A short intro to file permissions
File permissions determine which users can perform a certain action on specific files and directories. There are “read”(r), “write”(w), and “execute”(x) permissions and are assigned to three types of users: a) user (u) b) group (g) and c) other (o). Read the following articles for a more further details:
The reason why I mention file permissions is because you will need to edit the file permissions for the youtube-dl.py file currently residing in your bin folder. At the moment, the file only has read and write access to the user, which is you. You can view the permissions using the ls command mentioned earlier, by including the -l option, which displays extra details.
So, first navigate inside the bin folder:
This moves you into the bin folder, where you had saved the youtube-dl file to in the previous step.
Then, type in the following…
ls -lg youtube-dl
Which should result in…
-rw-r-xr-x@ 1 tonyhue staff 139584 Oct 20 18:33 youtube-dl
In order for the program to run, you need to give yourself execution permission. Currently, youtube-dl has read and write access. To add execution permission, we will use the chmod command by typing in:
chmod a+x youtube-dl
Verify that the correct permissions for the file contain read, write, and execution permission by typing in:
ls -lg youtube-dl
Alternatively, you can have youtube-dl up and running quickly by using the following commands:
sudo wget https://github.com/downloads/rg3/youtube-dl/youtube-dl -O /usr/local/bin/youtube-dl sudo chmod a+x /usr/local/bin/youtube-dl
Don’t copy-paste the entire set. Instead, enter each one at a time.
When performing this step, I also got an authentication error from Github that said the following:
ERROR: cannot verify github.com's certificate, issued by `/C=US/O=DigiCert Inc/OU=www.digicert.com/CN=DigiCert High Assurance EV CA-1': Unable to locally verify the issuer's authority. To connect to github.com insecurely, use `--no-check-certificate'. Unable to establish SSL connection.

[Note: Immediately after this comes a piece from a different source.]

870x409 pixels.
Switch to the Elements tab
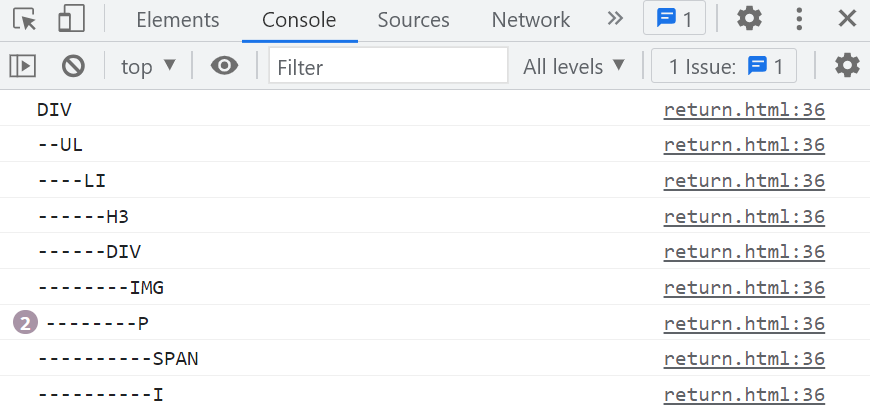(x=178, y=20)
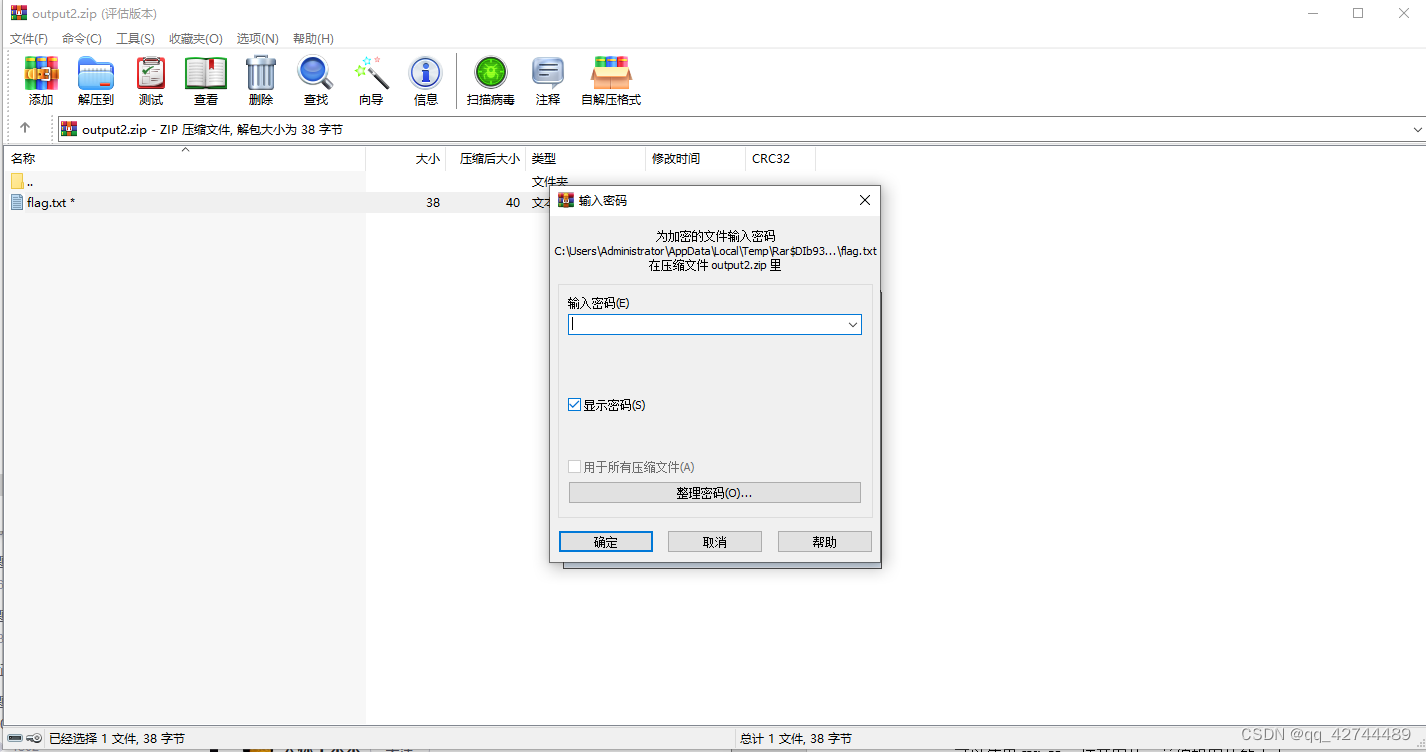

Just modify the first command like so:
sudo wget --no-check-certificate https://github.com/downloads/rg3/youtube-dl/youtube-dl -O /usr/local/bin/youtube-dl
Congrats! You’ve (hopefully) made it this far unscathed. After modifying the permissions for the youtube-dl file, you can now start downloading Youtube videos to your computer from the command-line! Just type in:
youtube-dl [youtube video link]
Don’t include the bracket parenthesis!
Things should be working properly if Terminal outputs something that looks like this:
[youtube] w639H9ZUqZw: Downloading video webpage [youtube] w639H9ZUqZw: Downloading video info webpage [youtube] w639H9ZUqZw: Extracting video information [download] Destination: w639H9ZUqZw.mp4 [download] 100.0% of 9.53M at 9.06M/s ETA 00:00
If all has gone according to plan, you should be able to find your newly-downloaded video in your Users folder. Yeah, I know. Terrible place to put it, amiright?
- wget isn’t working
- Permissions problem
- Windows and Unix
Make sure you’ve installed it correctly.
Verify that youtube-dl has execute(x) permissions by using the command inside the bin folder where the file is located:
ls -lg youtube-dl
Also, if you’re still in the bin folder where youtube-dl is located, you probably should navigate to a different folder like your Desktop, otherwise you would need to use
sudo to bypass permission problems.
According to the author:
In Windows save the exe version somewhere (in your PATH if you want to run it simply as youtube-dl) and run it from the command line.
In Unix, download it, give it execution permission and copy it to one of the PATH directories (typically, /usr/local/bin).
Also, it is recommended that you run
youtube-dl -U in order to maintain the latest version of the program.
Pat yourself on the back once more! You’ve successfully downloaded a Youtube video to your computer! Youtube-dl has a number of available options to customize the video you download, such as changing the video filename to the video’s title instead of its id. Also, the program can also download videos from other sources besides Youtube, including Vimeo, Daily Motion, and Metacafe. The sky is the limit!